I'm with Joe the Plumber, not Joe the Hair-Plugger. He's articulated the animating principles of America better than anyone on either side in this campaign. Which is why the O-Bots need to destroy him.
Months and months of examination by the campaign by John McCain, and by the campaign of Hillary Clinton before him, had fundamentally failed to penetrate to the core of what makes Barack Obama tick. And the mainstream press has largely provided him ample cover. As a result, in spite of all that probing, the candidate had essentially remained a mystery about what really motivates him, even regarding his plans for economic recovery.

But in one small, and actually very friendly conversation along a rope line in Ohio the other day, Joe the Plumber asked the candidate for a justification of his proposed tax plan. Mind you, he did not go seeking Obama. Obama's campaign came to Joe's neighborhood. At one point in the conversation, Joe even asked him why not a flat tax. Make no mistake, by what he asked, Joe was challenging the very core of Obama's economic "vision" for America. And Barack Obama uncharacteristically let his guard down just a little bit when he responded candidly and told Joe the Plumber at one point,
"I think when you spread the wealth around, it's good for everybody!"

Of course, what he meant by that is when the government spreads the wealth around, not when the economy grows because government gets out of the way.

I was curious to find out if any other well-known personality had slipped like that. You know, whether someone blurted out something similar.

So, I linked to Brainy Quote and searched for anyone who had made a similar comment, any quote containing the phrase, "spread the wealth around," or even "spread the wealth."

No dice.

Then I tried the "Quote Garden." Nothing there either.

Nor at "Quoteland." As for any matches, "none found" they said, to both searches.

Back in very early 2002, the leftwing site, The Democratic Underground, posted an opinion piece under this title: "Enron Spread the Wealth Around Washington" which obviously put any such activity in a very bad light indeed. Spreading the wealth to those in government -- nothing good about that!

About the closest I could come to a parallel quotation, was from famous utopian thinker ("New Atlantis"), Sir Francis Bacon, 1561-1626, who did contribute rather significantly to the development of the scientific method.
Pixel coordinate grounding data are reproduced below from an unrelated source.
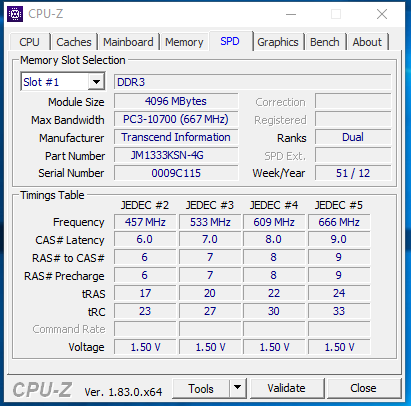Close the window with the X icon
The image size is (411, 406).
pos(382,14)
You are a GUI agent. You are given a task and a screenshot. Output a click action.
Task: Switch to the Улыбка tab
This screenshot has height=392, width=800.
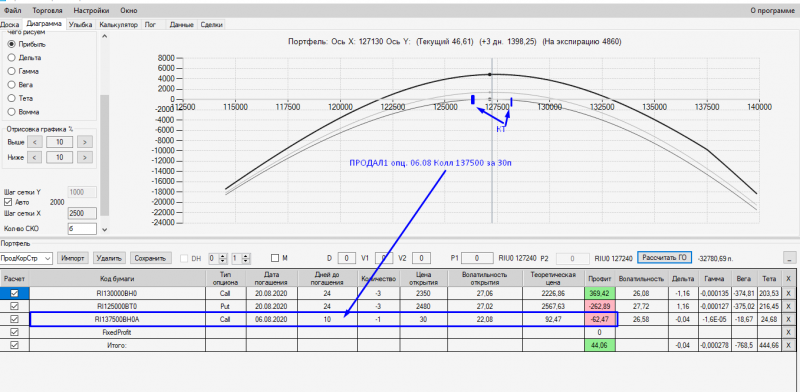coord(81,24)
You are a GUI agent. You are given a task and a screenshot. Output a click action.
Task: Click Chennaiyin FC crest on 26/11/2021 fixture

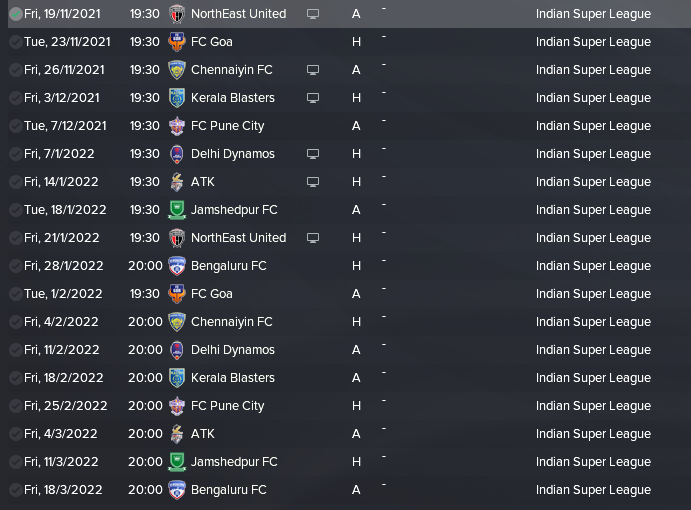coord(177,70)
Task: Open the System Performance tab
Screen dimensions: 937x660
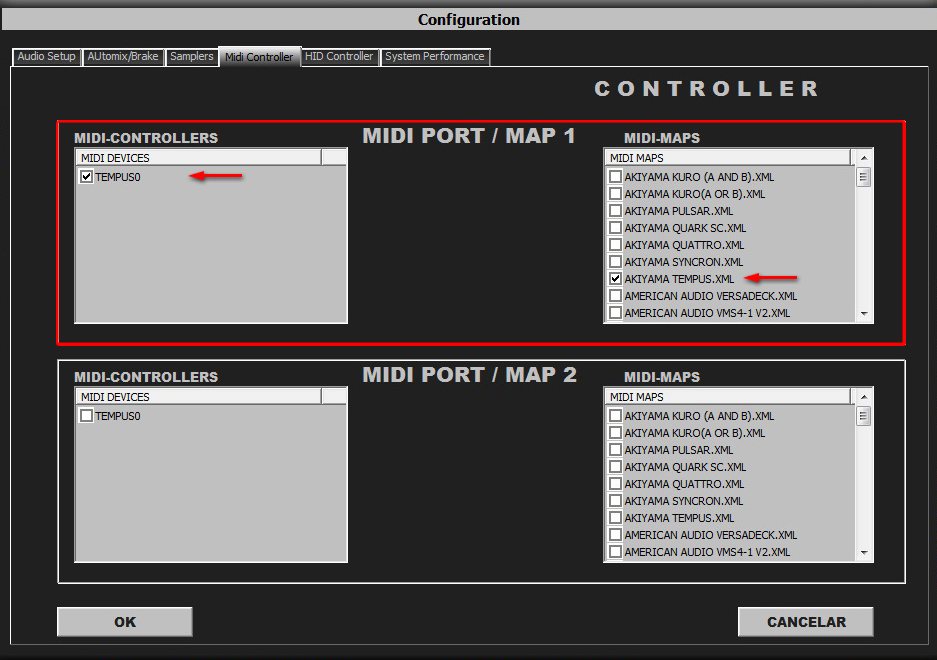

On the general subject at hand -- spreading money -- he once reputedly said (ht. Oxford Dictionary of Quotations, 2 Ed.):

"Money is like muck, not good except to be spread."
But that too does not really seem to be the exact point Barack Obama was making. Bacon , who was appointed the Lord Chancellor in 1621, certainly did not specify that the spreader-in-chief should be the Chancellor of the Exchequer, who in his day was one Fulke Grenville.

And, for all of his contributions to the development of scientific thinking, that negative sounding comment is entirely understandable, as Bacon was notoriously bad with money throughout his entire life. As pointed out at Wikipedia,
"In spite of a generous income, old debts and spendthrift ways kept him indebted."
Bacon's public career ended in disgrace when he was accused of bribery (there's that "spreading the wealth" to those in government again), for which he paid significant fines, and narrowly avoided being stripped of all his titles.

So, it would seem that we can conclude this particular formula of Obama's -- that governmental "spreading the wealth" that is "good for everybody," is an original characterization by our newly coined, "Senator Government."

He owns it.

Looks like Barack Obama did not inadvertently pull a Joe Biden plagiarism when he let that one rip!